Aber wie pilli durchblicken ließ sind wir Deutschen noch nicht mit dem Herzen dabei. Zu tief sind die Ereignisse von 1945 in uns verankert, die Austreibung der deutschen Bevölkerung aus ihrer Heimat mit allen Arten von Gewalt. Aber die Polen haben sich entschuldigt, haben diesen Teil ihrer Geschichte offengelegt und verschweigen heute nichts mehr. für uns alle ist und bleibt es ein furchtbar dunkles Kapitel. Doch wir wollen es heute besser machen, und wir müssen es besser machen, Polen wie Deutsche.

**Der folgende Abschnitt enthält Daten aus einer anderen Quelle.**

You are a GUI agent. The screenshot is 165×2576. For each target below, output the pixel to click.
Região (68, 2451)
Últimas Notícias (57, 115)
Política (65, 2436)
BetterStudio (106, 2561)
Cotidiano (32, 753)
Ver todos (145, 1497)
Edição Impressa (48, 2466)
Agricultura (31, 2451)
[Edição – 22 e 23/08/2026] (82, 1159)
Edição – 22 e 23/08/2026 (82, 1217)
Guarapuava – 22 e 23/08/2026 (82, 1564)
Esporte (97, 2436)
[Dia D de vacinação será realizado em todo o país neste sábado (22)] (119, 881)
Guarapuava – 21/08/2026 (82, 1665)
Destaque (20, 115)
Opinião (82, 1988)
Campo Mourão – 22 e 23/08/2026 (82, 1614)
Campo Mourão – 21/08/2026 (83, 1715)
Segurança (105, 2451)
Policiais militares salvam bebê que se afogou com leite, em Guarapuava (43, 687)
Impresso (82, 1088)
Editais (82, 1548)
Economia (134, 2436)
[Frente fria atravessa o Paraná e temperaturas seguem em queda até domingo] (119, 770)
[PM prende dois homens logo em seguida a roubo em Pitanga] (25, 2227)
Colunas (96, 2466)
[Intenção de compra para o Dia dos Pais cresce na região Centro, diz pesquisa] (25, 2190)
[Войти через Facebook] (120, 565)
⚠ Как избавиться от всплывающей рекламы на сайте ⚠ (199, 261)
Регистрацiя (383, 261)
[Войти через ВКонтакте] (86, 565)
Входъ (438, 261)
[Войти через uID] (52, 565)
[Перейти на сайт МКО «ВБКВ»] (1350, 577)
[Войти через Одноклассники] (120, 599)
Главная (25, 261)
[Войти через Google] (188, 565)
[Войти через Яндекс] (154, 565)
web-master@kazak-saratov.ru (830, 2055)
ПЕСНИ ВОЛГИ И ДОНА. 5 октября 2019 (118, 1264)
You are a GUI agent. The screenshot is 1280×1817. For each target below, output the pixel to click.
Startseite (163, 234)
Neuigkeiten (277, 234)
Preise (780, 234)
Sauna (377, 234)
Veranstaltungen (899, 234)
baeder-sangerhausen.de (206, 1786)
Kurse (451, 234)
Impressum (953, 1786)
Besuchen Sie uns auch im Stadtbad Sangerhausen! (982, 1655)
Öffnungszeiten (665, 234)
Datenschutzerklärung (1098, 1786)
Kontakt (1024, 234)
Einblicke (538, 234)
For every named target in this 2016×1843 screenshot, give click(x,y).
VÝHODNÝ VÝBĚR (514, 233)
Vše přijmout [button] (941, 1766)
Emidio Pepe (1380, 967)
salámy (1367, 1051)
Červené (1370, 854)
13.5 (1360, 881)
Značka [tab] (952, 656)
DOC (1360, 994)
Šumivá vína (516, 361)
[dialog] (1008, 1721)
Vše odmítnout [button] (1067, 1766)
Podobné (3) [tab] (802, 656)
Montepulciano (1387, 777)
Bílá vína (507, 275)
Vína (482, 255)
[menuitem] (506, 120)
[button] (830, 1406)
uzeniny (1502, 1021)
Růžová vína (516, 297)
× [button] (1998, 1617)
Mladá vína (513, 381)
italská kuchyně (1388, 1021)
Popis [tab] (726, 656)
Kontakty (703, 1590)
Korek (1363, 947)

Wer weiß schon wie die Polen sind und wie die Deutschen.
Als Besucher bei polnischen Familien erlebt man so viel Herzlichkeit, wie vielleicht in keinem anderen Land. Mit gemischten Gefühlen schaue ich auf die damals fehlgeleiteten Menschen zurück hier wie da. Ich schrieb in polnischer Kriegsgefangenschaft als Zwanzigjähriger ein paar Gedichte, hier eines davon:

In Kriegsgefangenschaft lebt man bald ohne Schöngeistereien,
nur auf Erhalt des Körpers bedacht.
Gepeinigt von Erniedrigungen igelt psychisch man sich ein.
Wo bleibt die Kirche, das Rote Kreuz, das Menschenrecht?
In großer Not bleibt man allein.
Manch Pole trieb´s schlimm mit den Gefangenen, nicht nur aus Staatspflicht oder Zorn,
wer wirklich Grund zur Rache hatte, tat eher Gutes, ich hab es oft genug erfahr´n.

@ hugo1: Es wäre nicht schlecht, wenn man jedenfalls Namen korrekt in Polnisch schreiben könnte.

So pilli, jetzt gehe ich gleich an den Fernseher und schau mir die Sendung an.